Ulli Uncategorized Contact

Reader GH had an interesting comment about the effectiveness of sell stops:

I’m afraid that the sell-stop methodology is going to become a problem for investors.

In my view it is going to start a new trend of “churning.” Churning used to exist when an advisor traded a client’s account excessively. Now churning is going to define the behavior of the individual investor who is bent on protecting himself, playing defense.

Recently, I was speaking with a 40-ish mother of two grown children who remarked that her and her husband were seeing the importance of taking a more hands-on approach to their 401K’s. When I mentioned the concept of sell-stops she said her husband had just enrolled in a class that taught sell-stops.

That’s the point I’m trying to make. Wall Street knows that more and more people are going to use tools like this to protect themselves. And Wall Street knows about 7% to 10% drops trigger stops. Brokerages are going to prosper, at the expense of so-called “investors.”

The words “investing” and the “stock market” can no longer be used in the same sentence. It’s more of a casino than ever before.

Your retirement will depend mostly on your savings, not how much you can make on your savings.
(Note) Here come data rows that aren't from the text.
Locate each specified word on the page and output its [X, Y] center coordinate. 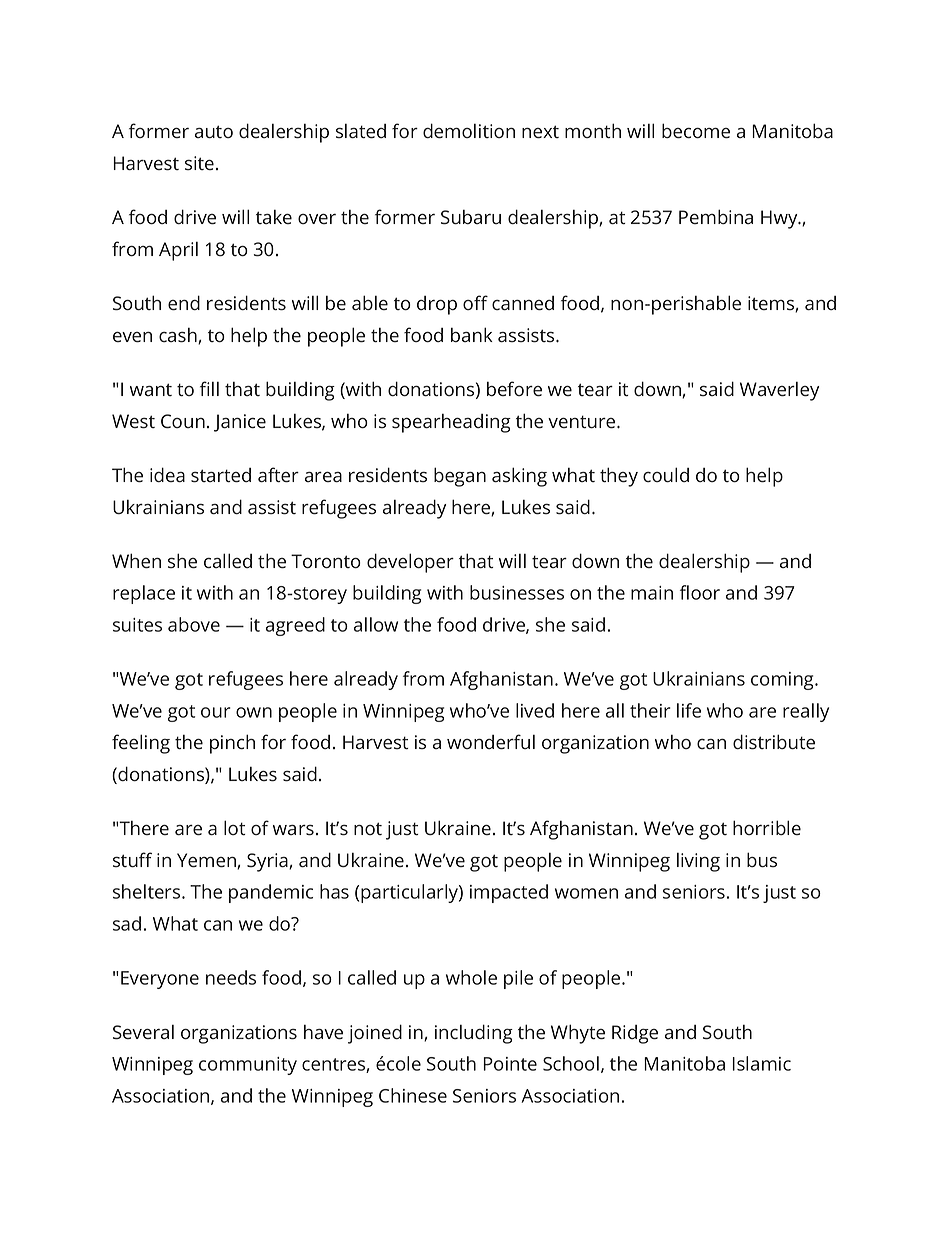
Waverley [779, 391]
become [696, 131]
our [216, 712]
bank [472, 334]
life [689, 710]
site [199, 163]
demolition [469, 131]
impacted [509, 893]
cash [179, 336]
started [221, 475]
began [460, 477]
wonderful [491, 742]
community [248, 1066]
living [698, 862]
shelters [148, 891]
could [666, 475]
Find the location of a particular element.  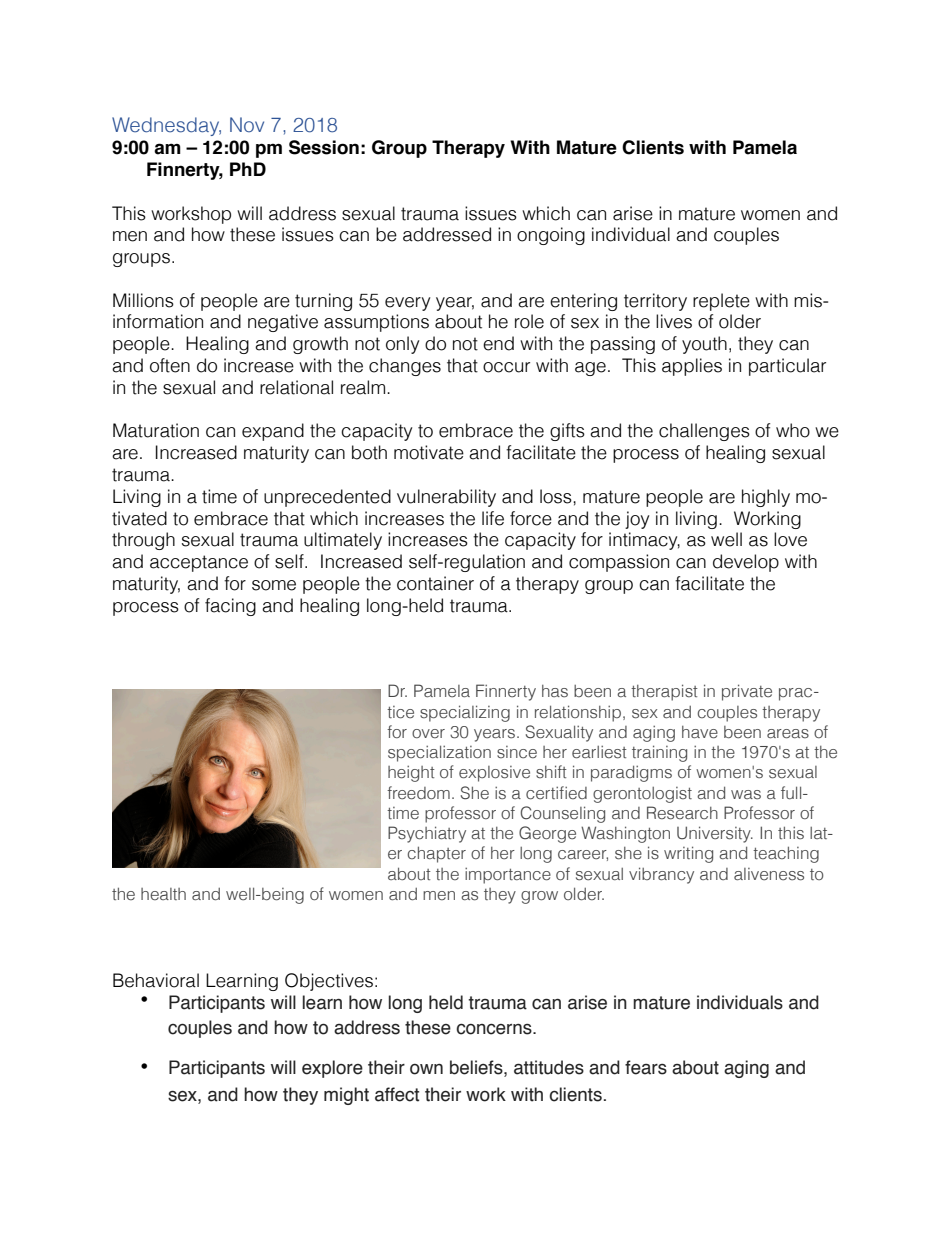

explore is located at coordinates (332, 1069).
Wall Street has it figured before you ever get the chance to sell-stop.

While I agree with your statement that your retirement should depend mainly on your savings, and only secondary on the gains you make from your investments, I don’t believe that the use of sell stops will increase the incidents of churning.
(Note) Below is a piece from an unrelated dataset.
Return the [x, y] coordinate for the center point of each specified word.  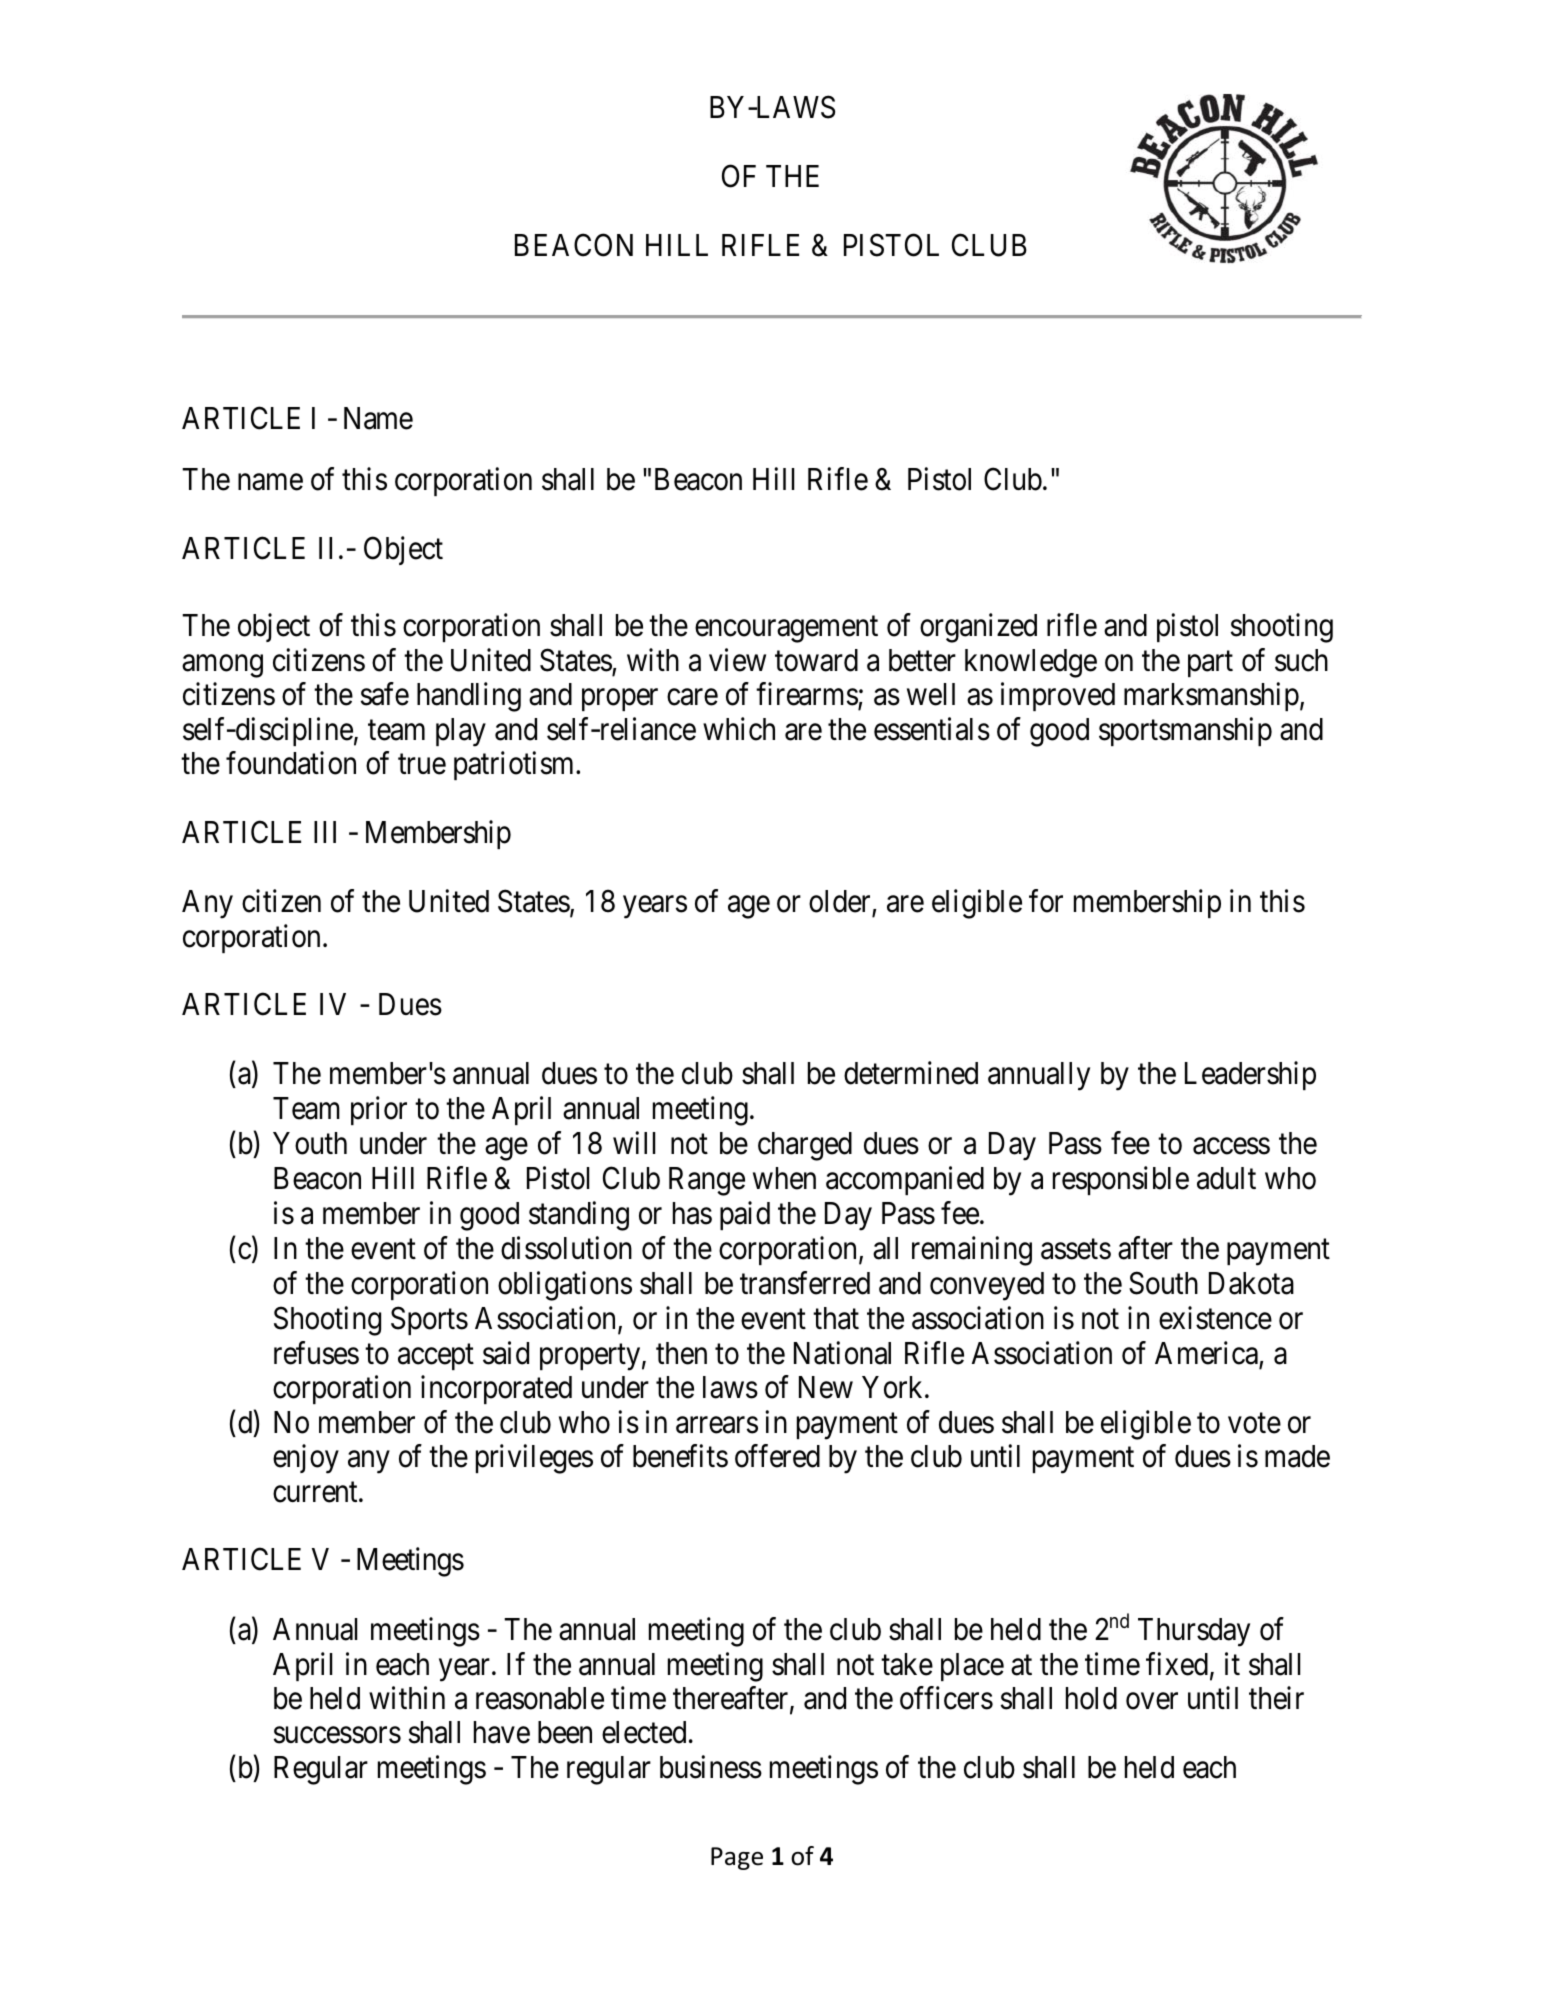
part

Having said that, I have also repeatedly warned against placing sell stops ahead of time (for ETFs), since front running can create this kind of unintended churning as your sell stops are a known fact. I’ve talked about that in “Front Runners” a couple of weeks ago.

However, if you, as I recommend, base your trailing sell stop points on day-end closing prices for ETFs as well, and only enter the order the following day after your stop has been triggered, you will eliminate advance knowledge of your intentions.
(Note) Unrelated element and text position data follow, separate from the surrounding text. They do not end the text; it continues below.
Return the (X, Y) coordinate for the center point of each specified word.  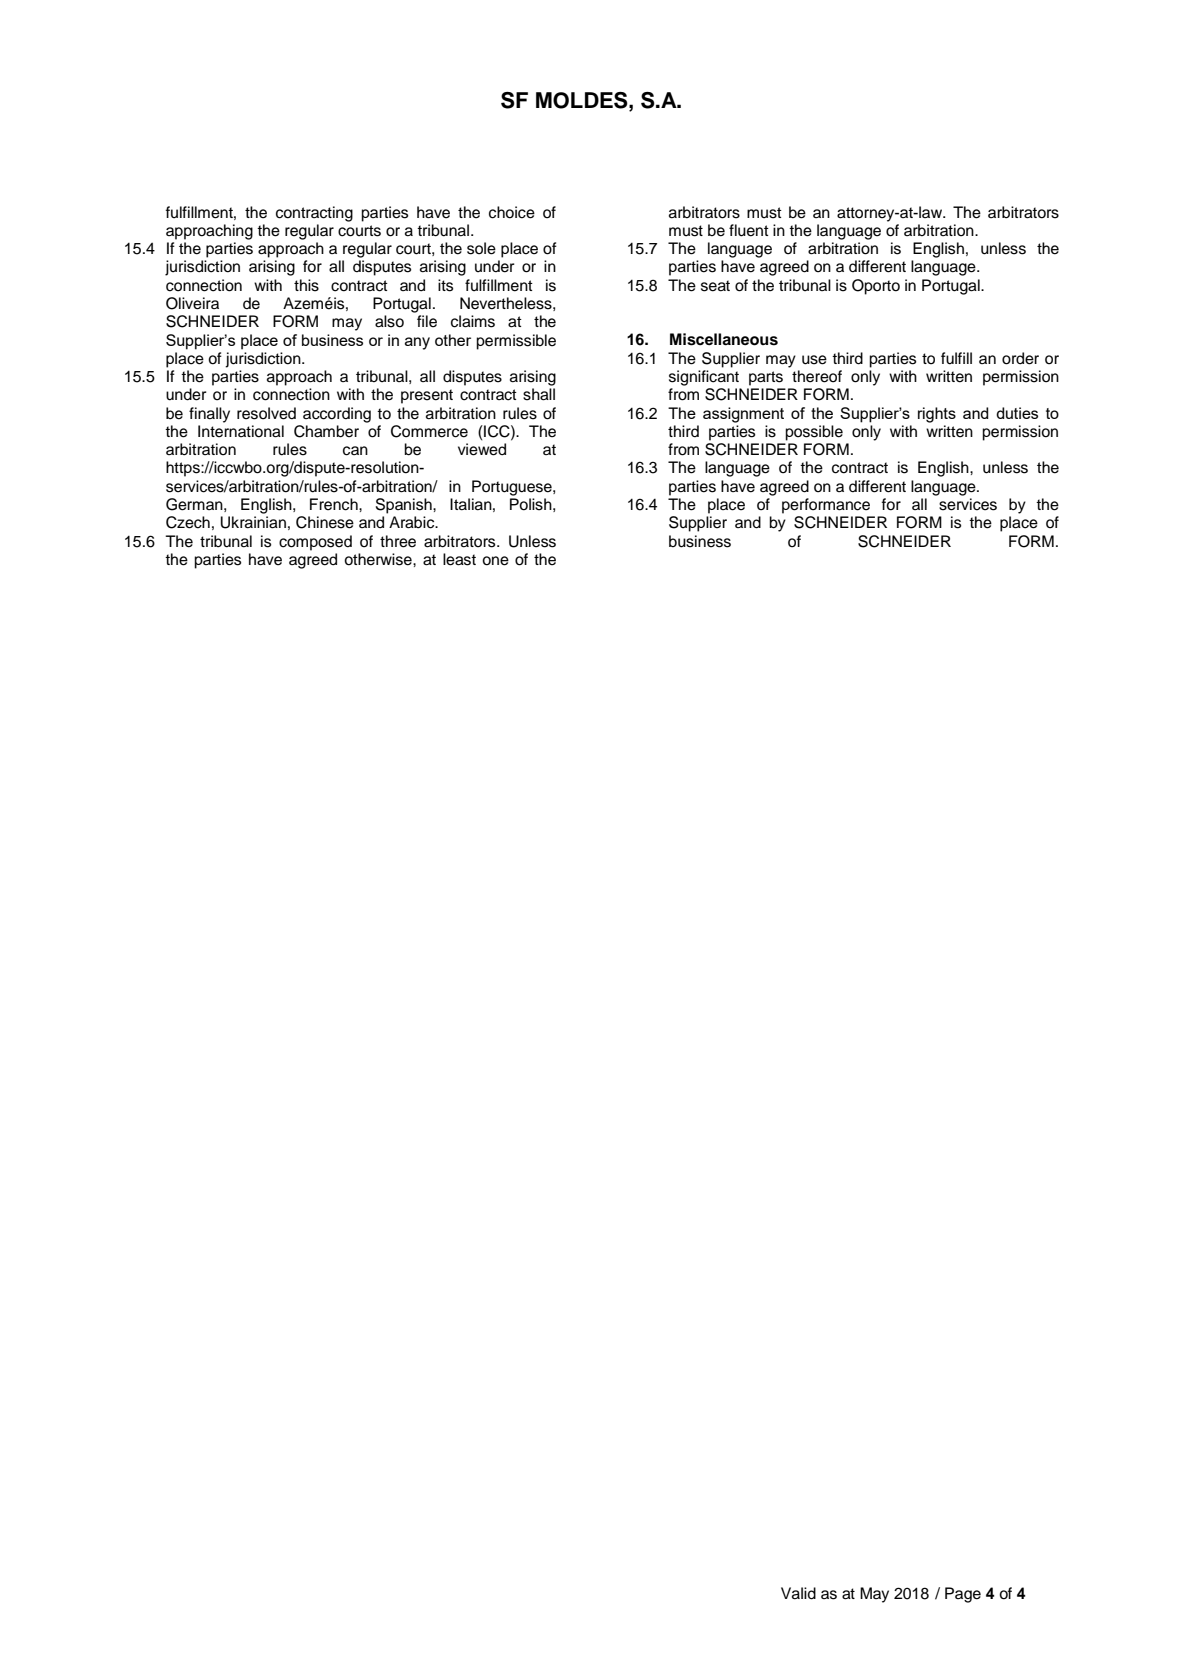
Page (963, 1595)
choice (512, 212)
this (306, 285)
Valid (798, 1593)
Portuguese (513, 488)
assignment (743, 415)
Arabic (413, 522)
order (1020, 358)
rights (937, 415)
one (495, 561)
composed (315, 543)
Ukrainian (253, 522)
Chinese (325, 522)
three (398, 541)
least (459, 559)
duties (1017, 413)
Sure, as is the case with all investment methods and approaches, nothing is perfect and neither are sell stops. However, in my book it’s the best thing you can do to protect yourself from portfolio disaster.

Looking back, I did not get the impression that any churning was involved last year, nor did I feel in any way taken advantage of, when we liquidated millions of dollars of positions leading up to our final sell date of 6/23/08.

Contact Ulli

Comments 2

  1. Ulli,

    I agree that keeping ones sell intentions private is a good idea. If wall street knows that a lot of people will start to sell when an issue drops by say 7% then they will start selling at 6.5%. This is ahead of the 7% guaranteeing the little guys stop to be triggered. Then wall street would be positioned to buy back after all the stops were triggered leaving the little guy looking like a deer in headlights or in other words "holding the bag".

  2. Sell stops are very important even though it leads to churning. It is always better to loose 10% than tank 50% and work at age 65.
    BTW Mutual fund managers DON'T allow ordinary people frequent buying and selling. But those nuts buy and sell stocks faster than mouse click. Especially at quarter end to JUICE UP returns?